Stopping right after the line with "Bayview Glen (193, 258)", please reproduce the material below exactly from its first line.

━━━ RECORD EXCERPTS ━━━

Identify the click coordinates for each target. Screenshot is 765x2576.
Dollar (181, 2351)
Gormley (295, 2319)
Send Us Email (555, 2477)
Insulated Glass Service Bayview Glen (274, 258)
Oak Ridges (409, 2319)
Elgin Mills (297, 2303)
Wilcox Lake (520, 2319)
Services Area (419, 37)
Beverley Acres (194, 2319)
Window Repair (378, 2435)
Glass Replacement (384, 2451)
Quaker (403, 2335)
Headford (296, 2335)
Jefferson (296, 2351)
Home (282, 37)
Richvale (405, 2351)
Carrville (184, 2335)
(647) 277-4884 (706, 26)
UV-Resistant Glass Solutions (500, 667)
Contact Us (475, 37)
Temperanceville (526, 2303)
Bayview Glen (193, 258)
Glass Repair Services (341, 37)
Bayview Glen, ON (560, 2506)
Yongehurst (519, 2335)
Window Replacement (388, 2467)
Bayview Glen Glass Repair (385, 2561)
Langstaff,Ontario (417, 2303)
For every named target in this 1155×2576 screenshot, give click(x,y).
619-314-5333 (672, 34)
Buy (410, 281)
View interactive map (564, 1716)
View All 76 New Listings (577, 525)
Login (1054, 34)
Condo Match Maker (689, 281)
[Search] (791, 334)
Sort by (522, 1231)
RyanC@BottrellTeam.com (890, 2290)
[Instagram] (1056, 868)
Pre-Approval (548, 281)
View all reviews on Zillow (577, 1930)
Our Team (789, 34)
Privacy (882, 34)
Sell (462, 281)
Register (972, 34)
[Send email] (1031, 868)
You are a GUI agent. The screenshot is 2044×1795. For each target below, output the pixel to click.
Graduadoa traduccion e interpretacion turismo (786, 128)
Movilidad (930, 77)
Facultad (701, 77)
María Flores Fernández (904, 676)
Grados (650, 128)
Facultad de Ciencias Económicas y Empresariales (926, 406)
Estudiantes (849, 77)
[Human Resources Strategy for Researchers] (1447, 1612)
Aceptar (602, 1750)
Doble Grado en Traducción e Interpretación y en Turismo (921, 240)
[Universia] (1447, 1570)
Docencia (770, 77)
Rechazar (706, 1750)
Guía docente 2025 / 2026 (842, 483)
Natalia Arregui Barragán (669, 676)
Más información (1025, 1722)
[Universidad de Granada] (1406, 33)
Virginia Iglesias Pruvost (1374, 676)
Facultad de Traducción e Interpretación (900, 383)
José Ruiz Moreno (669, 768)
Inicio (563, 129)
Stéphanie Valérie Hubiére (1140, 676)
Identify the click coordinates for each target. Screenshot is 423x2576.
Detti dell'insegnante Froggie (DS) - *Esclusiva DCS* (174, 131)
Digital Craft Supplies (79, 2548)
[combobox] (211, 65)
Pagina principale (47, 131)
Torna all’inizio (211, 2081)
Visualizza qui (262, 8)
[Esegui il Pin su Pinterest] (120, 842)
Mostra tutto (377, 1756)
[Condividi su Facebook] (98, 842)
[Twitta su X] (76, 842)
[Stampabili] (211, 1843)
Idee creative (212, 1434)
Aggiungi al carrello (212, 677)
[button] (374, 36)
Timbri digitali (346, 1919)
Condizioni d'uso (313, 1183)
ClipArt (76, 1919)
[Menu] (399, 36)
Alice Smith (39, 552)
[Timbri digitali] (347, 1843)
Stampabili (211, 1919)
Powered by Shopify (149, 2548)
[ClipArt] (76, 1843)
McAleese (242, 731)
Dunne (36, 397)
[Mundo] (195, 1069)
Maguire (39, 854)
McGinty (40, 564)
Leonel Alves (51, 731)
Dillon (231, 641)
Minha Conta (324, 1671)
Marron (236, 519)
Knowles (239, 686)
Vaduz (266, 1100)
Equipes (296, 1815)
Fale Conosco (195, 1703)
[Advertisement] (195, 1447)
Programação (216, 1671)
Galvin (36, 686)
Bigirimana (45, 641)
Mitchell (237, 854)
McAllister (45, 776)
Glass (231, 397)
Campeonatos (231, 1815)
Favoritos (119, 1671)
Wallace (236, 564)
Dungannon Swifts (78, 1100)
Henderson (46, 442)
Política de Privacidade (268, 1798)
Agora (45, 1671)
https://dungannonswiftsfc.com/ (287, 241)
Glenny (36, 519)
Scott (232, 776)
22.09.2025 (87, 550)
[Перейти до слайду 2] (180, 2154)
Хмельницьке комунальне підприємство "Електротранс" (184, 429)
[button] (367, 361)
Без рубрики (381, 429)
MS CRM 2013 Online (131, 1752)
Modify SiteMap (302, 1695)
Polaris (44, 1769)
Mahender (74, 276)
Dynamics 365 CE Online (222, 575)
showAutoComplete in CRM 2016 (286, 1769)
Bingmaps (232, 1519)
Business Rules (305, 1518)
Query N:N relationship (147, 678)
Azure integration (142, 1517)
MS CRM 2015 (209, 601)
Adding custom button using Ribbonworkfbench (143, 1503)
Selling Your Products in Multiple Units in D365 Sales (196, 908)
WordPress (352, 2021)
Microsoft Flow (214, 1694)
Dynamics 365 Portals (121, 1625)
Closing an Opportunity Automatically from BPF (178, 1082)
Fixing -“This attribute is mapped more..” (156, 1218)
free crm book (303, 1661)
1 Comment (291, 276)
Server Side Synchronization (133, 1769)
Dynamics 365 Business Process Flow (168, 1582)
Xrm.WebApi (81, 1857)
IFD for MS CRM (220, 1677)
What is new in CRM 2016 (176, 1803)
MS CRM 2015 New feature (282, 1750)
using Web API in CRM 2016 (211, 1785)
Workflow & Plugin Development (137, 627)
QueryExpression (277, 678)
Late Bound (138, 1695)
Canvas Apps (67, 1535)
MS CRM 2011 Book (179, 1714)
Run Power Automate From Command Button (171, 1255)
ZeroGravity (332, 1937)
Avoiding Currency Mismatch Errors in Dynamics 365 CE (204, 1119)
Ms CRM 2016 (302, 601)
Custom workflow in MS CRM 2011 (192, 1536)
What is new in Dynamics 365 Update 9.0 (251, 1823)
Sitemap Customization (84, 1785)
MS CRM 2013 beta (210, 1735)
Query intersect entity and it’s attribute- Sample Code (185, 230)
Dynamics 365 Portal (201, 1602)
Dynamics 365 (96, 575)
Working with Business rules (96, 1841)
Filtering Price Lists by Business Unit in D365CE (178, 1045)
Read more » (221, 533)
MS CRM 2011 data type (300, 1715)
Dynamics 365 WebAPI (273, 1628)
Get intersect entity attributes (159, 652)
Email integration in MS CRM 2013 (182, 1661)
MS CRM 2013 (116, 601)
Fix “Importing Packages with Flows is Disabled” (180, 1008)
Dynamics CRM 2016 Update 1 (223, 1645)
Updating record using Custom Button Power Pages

━━━

**SOLVED EXERCISE:**
Identify the click coordinates for each target. Screenshot is 765x2576.
Dollar (181, 2351)
Gormley (295, 2319)
Send Us Email (555, 2477)
Insulated Glass Service Bayview Glen (274, 258)
Oak Ridges (409, 2319)
Elgin Mills (297, 2303)
Wilcox Lake (520, 2319)
Services Area (419, 37)
Beverley Acres (194, 2319)
Window Repair (378, 2435)
Glass Replacement (384, 2451)
Quaker (403, 2335)
Headford (296, 2335)
Jefferson (296, 2351)
Home (282, 37)
Richvale (405, 2351)
Carrville (184, 2335)
(647) 277-4884 (706, 26)
UV-Resistant Glass Solutions (500, 667)
Contact Us (475, 37)
Temperanceville (526, 2303)
Bayview Glen (193, 258)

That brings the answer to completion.